# Written exercise
Copy every one of the records below verbatim, line for line, without changing anything.

[Records excerpted from a collection]
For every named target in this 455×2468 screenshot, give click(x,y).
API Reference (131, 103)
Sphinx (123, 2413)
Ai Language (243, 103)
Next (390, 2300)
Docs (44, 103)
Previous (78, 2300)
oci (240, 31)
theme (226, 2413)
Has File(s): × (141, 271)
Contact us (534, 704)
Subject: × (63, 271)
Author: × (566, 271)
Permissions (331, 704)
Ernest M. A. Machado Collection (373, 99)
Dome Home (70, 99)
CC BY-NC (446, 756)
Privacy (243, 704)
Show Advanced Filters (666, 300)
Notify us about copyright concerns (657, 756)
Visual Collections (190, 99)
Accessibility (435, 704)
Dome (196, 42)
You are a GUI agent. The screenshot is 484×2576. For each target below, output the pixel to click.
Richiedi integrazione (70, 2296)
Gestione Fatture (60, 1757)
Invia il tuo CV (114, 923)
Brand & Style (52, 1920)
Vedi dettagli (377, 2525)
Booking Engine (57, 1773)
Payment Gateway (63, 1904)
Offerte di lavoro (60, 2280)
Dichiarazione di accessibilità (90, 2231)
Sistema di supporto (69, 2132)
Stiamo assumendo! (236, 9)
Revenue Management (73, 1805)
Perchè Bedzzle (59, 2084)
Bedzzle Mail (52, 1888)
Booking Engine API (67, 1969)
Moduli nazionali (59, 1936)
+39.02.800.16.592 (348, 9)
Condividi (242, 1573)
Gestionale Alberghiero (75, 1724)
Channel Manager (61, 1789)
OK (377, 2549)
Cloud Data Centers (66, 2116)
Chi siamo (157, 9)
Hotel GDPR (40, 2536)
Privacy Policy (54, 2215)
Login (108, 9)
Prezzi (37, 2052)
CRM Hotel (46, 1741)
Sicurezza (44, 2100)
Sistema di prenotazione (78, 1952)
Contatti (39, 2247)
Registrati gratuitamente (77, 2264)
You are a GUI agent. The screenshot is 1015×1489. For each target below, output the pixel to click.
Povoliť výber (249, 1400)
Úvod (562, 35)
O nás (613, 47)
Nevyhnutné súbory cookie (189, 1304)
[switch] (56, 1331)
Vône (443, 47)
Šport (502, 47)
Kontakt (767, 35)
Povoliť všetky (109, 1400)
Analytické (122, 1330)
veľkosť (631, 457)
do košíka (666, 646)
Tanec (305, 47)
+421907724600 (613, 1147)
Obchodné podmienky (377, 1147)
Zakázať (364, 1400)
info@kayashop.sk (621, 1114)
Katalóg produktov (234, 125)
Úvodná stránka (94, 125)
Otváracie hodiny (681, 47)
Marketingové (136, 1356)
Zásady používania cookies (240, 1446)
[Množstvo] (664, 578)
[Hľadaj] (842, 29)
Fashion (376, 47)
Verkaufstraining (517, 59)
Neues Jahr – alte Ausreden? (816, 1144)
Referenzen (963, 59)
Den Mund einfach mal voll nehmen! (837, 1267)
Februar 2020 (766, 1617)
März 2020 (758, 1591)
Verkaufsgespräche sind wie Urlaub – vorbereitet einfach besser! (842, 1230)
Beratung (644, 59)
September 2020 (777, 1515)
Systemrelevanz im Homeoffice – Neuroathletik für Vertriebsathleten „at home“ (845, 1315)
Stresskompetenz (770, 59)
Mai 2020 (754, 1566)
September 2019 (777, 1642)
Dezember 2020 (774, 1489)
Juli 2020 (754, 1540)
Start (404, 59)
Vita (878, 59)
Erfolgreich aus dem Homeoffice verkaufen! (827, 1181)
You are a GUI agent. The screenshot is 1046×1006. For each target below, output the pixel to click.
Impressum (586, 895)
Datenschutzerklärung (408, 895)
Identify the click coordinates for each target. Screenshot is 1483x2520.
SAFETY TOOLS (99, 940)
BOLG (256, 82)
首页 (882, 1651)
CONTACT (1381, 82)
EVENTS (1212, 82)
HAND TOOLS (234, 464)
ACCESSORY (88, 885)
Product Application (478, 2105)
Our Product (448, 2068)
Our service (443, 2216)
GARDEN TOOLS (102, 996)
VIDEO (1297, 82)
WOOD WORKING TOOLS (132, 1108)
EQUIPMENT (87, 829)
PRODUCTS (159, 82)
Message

# Solved exercise
For every named target in this 455×2468 screenshot, give click(x,y).
API Reference (131, 103)
Sphinx (123, 2413)
Ai Language (243, 103)
Next (390, 2300)
Docs (44, 103)
Previous (78, 2300)
oci (240, 31)
theme (226, 2413)
Has File(s): × (141, 271)
Contact us (534, 704)
Subject: × (63, 271)
Author: × (566, 271)
Permissions (331, 704)
Ernest M. A. Machado Collection (373, 99)
Dome Home (70, 99)
CC BY-NC (446, 756)
Privacy (243, 704)
Show Advanced Filters (666, 300)
Notify us about copyright concerns (657, 756)
Visual Collections (190, 99)
Accessibility (435, 704)
Dome (196, 42)
You are a GUI agent. The screenshot is 484×2576. For each target below, output the pixel to click.
Richiedi integrazione (70, 2296)
Gestione Fatture (60, 1757)
Invia il tuo CV (114, 923)
Brand & Style (52, 1920)
Vedi dettagli (377, 2525)
Booking Engine (57, 1773)
Payment Gateway (63, 1904)
Offerte di lavoro (60, 2280)
Dichiarazione di accessibilità (90, 2231)
Sistema di supporto (69, 2132)
Stiamo assumendo! (236, 9)
Revenue Management (73, 1805)
Perchè Bedzzle (59, 2084)
Bedzzle Mail (52, 1888)
Booking Engine API (67, 1969)
Moduli nazionali (59, 1936)
+39.02.800.16.592 (348, 9)
Condividi (242, 1573)
Gestionale Alberghiero (75, 1724)
Channel Manager (61, 1789)
OK (377, 2549)
Cloud Data Centers (66, 2116)
Chi siamo (157, 9)
Hotel GDPR (40, 2536)
Privacy Policy (54, 2215)
Login (108, 9)
Prezzi (37, 2052)
CRM Hotel (46, 1741)
Sicurezza (44, 2100)
Sistema di prenotazione (78, 1952)
Contatti (39, 2247)
Registrati gratuitamente (77, 2264)
You are a GUI agent. The screenshot is 1015×1489. For each target below, output the pixel to click.
Povoliť výber (249, 1400)
Úvod (562, 35)
O nás (613, 47)
Nevyhnutné súbory cookie (189, 1304)
[switch] (56, 1331)
Vône (443, 47)
Šport (502, 47)
Kontakt (767, 35)
Povoliť všetky (109, 1400)
Analytické (122, 1330)
veľkosť (631, 457)
do košíka (666, 646)
Tanec (305, 47)
+421907724600 (613, 1147)
Obchodné podmienky (377, 1147)
Zakázať (364, 1400)
info@kayashop.sk (621, 1114)
Katalóg produktov (234, 125)
Úvodná stránka (94, 125)
Otváracie hodiny (681, 47)
Marketingové (136, 1356)
Zásady používania cookies (240, 1446)
[Množstvo] (664, 578)
[Hľadaj] (842, 29)
Fashion (376, 47)
Verkaufstraining (517, 59)
Neues Jahr – alte Ausreden? (816, 1144)
Referenzen (963, 59)
Den Mund einfach mal voll nehmen! (837, 1267)
Februar 2020 (766, 1617)
März 2020 (758, 1591)
Verkaufsgespräche sind wie Urlaub – vorbereitet einfach besser! (842, 1230)
Beratung (644, 59)
September 2020 (777, 1515)
Systemrelevanz im Homeoffice – Neuroathletik für Vertriebsathleten „at home“ (845, 1315)
Stresskompetenz (770, 59)
Mai 2020 (754, 1566)
September 2019 (777, 1642)
Dezember 2020 (774, 1489)
Juli 2020 (754, 1540)
Start (404, 59)
Vita (878, 59)
Erfolgreich aus dem Homeoffice verkaufen! (827, 1181)
You are a GUI agent. The screenshot is 1046×1006. For each target below, output the pixel to click.
Impressum (586, 895)
Datenschutzerklärung (408, 895)
Identify the click coordinates for each target. Screenshot is 1483x2520.
SAFETY TOOLS (99, 940)
BOLG (256, 82)
首页 (882, 1651)
CONTACT (1381, 82)
EVENTS (1212, 82)
HAND TOOLS (234, 464)
ACCESSORY (88, 885)
Product Application (478, 2105)
Our Product (448, 2068)
Our service (443, 2216)
GARDEN TOOLS (102, 996)
VIDEO (1297, 82)
WOOD WORKING TOOLS (132, 1108)
EQUIPMENT (87, 829)
PRODUCTS (159, 82)
Message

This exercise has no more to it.